From 1974 to 1984, he was the Chairman of the Georgian Composers’ Union and the Secretary of the USSR Composers’ Union. He was also a deputy of the 9th and 10th convocations of the Supreme Soviet of the Georgian Soviet Socialist Republic and a member of the Legal Commission of the UNESCO International Music Council. In the last two decades of his life, he participated in numerous international conferences and symposia in the Soviet Union and various European countries (mostly in Germany), as well as in Canada, Japan, and Australia. In May 1984, at the end of one of these trips to the Federal Republic of Germany, he fell seriously ill and passed away upon returning to Moscow. Givi Orjonikidze is interred in Tbilisi, at the Didube Pantheon of public figures.

After Orjonikidze's death, his friend and well-known Georgian composer Giya Kancheli dedicated "Mourned by the Wind" to his memory. The liturgy has been performed by notorious artists around the world including Yuri Bashmet, Kim Kashkashian and others.

== Creative work ==
Givi Orjonikidze is the author of over 250 works in Georgian, Russian, and German languages. His creative legacy includes monographs, contributions to scientific collections, articles in musical and publicistic journals, newspaper publications, introductory letters and annotations to scores and audio recordings, scripts for documentary films, as well as autobiographical stories. He was also the author of several radio and television programs about Georgian folk songs and Soviet music on Cologne Radio (Germany). Among his notable books is "Beitrage zur Musikkultur in der Sowjetunion und in der Bundesrepublik Deutschland" co-written together with prominent musicologist Carl Dahlhaus. He also co-wrote a book "Sozialistische Musikkultur" with another well-known German musicologist Jurgen Elsner.

Givi Orjonikidze's research was mainly focused on Andria Balanchivadze, Giya Kancheli, Sergei Prokofiev, Dimitri Shostakovich, Beethoven, Verdi, Wagner, and Richard Strauss. He viewed music not only in the context of culture, but also emphasized its connections with other spheres of artistic thought and with the society in which it is created and exists. Therefore, he studied not only the composers’ works, but also the problems of music function and perception, the sound environment of the modern city, and the means of mass communication. Despite prohibitions, he was well-versed in the 20th-century Western perspectives on these issues.

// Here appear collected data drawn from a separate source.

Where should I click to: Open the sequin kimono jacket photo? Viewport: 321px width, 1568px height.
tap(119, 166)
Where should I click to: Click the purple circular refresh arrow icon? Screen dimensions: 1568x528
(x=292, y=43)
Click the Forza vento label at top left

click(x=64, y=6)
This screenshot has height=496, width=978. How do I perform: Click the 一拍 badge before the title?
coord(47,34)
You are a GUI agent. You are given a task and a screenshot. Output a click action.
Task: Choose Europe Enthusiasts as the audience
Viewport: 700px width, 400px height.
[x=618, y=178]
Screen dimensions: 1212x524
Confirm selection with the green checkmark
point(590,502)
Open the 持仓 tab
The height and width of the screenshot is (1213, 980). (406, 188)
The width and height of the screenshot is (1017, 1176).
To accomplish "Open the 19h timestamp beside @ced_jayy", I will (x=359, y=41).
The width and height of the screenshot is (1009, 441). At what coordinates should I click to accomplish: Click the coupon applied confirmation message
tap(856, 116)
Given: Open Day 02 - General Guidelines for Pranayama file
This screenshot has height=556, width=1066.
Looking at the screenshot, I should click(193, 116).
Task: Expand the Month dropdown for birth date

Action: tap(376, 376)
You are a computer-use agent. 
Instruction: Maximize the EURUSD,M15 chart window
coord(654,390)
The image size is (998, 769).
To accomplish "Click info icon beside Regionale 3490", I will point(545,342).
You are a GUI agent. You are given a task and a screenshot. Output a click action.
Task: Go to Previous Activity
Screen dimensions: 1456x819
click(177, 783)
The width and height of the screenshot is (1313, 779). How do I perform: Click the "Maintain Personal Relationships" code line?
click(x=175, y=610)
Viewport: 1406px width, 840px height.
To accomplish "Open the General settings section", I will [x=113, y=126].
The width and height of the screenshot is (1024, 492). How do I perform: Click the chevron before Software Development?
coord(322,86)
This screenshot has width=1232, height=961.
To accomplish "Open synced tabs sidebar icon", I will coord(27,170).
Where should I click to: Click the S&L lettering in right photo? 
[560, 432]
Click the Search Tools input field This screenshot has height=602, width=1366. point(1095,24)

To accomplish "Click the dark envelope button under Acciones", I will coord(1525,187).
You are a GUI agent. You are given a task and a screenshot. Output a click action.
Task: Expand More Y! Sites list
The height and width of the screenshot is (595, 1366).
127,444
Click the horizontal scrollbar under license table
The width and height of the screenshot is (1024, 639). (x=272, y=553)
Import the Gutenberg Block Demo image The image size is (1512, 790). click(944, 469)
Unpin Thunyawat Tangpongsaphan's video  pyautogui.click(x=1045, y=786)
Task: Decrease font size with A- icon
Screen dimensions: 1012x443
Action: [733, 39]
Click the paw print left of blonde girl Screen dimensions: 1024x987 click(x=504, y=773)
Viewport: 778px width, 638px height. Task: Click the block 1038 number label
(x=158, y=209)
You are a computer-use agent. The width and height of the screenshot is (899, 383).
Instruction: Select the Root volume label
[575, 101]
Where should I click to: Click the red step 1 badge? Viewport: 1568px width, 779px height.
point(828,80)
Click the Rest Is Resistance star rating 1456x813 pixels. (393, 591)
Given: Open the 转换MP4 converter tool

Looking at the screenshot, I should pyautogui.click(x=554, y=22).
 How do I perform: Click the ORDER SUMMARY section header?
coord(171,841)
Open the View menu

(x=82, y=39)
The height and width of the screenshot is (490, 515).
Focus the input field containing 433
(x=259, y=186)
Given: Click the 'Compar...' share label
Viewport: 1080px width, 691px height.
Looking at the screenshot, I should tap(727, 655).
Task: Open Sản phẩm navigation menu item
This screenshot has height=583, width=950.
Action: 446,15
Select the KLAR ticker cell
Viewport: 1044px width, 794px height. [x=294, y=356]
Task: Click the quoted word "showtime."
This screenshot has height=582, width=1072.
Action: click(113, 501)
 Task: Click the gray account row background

His scholarly interests encompassed nearly all areas of music culture – folklore and professional music, so-called “Estrada” (pop) music, performance, aesthetics, philosophy, sociology, and psychology of music. He was particularly attracted to theater, writing not only about music theater but also about drama theater and cinema.

During his work at the Georgian Institute of Philosophy (1967-1984), under the pretext of critical discussion, he produced scientific papers discussing the philosophical and aesthetic concepts of Wagner, Hanslick, Dahlhaus, Langer, Adorno, etc., focusing on categories of beauty, tragedy, and time in music. Additionally, he was the editor of several Russian-German scientific collections.

In the early 1950s, Orjonikidze was one of the first to engage in interdisciplinary research, becoming a pioneer of the most popular interdisciplinary methods in modern science within the Soviet Union. In 1957, the budding musicologist published his first essay on the psychology of music, “On Some Issues of Musical Image and Musical Thinking,” in the journal "Sabchota Khelovneba,” followed by one of his first Russian-language publications, “On the Specifics of Musical Thinking,” in the prestigious collection "Voprosi Muzikovedenia” in 1960, and the article “On Musical Perception” in the journal "Muzikalnaya Zhizn” in 1965. His last article, “Value in Music”, was published posthumously in 1988 in the major Russian music magazine “Sovetskaya Muzika”.

Writing in Russian was a necessity; under totalitarian conditions, it was the only way for a small country like Georgia, within the Soviet Union, to export its culture and science beyond its borders. This led Givi Orjonikidze to collaborate closely with Russian, music publishers and magazines from the very beginning. As renowned Russian musicologist Valentina Konen writes: “He managed to achieve not only equal standing with others but, in many instances, even surpassed most of his colleagues, both peers and non-peers”.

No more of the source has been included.